(DATA EXCERPTS Opens)

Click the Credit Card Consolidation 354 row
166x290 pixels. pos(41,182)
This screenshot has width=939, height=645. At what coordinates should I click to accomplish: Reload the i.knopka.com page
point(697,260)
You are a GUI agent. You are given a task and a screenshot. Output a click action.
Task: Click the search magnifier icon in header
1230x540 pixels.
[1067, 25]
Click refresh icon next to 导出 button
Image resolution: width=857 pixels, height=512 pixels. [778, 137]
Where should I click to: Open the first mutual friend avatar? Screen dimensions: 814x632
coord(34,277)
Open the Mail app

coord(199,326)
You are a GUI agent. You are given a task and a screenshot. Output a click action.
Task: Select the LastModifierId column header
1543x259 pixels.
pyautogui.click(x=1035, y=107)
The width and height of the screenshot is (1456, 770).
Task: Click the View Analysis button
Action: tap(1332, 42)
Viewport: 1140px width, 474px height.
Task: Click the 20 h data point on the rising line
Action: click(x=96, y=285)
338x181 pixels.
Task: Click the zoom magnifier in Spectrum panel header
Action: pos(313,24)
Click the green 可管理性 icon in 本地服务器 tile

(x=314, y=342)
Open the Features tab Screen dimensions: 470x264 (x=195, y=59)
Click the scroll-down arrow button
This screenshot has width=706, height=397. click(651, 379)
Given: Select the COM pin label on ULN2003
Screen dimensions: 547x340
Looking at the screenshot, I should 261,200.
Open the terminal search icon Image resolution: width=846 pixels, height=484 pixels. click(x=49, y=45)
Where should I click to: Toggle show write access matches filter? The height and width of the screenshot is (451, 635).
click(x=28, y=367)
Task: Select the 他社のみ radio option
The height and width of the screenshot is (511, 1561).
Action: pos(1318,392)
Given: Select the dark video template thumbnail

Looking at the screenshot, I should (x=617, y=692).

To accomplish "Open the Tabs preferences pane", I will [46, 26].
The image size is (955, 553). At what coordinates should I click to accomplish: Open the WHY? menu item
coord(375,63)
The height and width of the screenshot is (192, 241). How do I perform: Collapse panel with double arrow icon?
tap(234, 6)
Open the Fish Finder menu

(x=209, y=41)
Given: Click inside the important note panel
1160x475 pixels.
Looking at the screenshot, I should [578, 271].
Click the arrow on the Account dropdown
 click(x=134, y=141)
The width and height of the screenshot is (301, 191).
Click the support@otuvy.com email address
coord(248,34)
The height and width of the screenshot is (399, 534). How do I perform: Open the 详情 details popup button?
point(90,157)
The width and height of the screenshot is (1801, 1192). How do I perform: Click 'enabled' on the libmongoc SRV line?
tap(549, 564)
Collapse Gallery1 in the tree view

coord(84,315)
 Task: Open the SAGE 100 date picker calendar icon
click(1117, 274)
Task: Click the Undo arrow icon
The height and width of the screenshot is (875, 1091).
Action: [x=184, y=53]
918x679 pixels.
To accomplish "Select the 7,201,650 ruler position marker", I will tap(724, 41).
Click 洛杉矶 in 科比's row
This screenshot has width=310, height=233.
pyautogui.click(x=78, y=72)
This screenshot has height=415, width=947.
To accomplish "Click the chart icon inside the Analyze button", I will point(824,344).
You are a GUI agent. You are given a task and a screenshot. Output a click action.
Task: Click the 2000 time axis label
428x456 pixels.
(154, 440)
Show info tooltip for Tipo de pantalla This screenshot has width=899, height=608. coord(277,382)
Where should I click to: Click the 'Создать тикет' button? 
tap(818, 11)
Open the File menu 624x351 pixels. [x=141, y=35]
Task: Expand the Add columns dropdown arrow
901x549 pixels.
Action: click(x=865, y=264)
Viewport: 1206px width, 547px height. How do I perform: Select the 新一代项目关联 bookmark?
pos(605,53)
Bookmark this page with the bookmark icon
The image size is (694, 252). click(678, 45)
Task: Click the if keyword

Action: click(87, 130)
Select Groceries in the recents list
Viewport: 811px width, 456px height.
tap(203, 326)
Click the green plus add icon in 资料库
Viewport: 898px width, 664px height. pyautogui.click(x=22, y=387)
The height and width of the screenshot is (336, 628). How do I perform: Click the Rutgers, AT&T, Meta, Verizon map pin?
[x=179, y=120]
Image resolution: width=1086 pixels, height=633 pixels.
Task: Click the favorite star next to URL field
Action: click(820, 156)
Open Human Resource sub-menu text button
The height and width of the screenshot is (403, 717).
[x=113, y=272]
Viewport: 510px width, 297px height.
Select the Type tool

(DATA EXCERPTS Closes)

REQUIRED ACTION
Copy all lines from the material that contain "will".

RESPONSE
To accomplish "Open the Tabs preferences pane", I will [46, 26].
To accomplish "Select the 7,201,650 ruler position marker", I will tap(724, 41).
To accomplish "Click the chart icon inside the Analyze button", I will point(824,344).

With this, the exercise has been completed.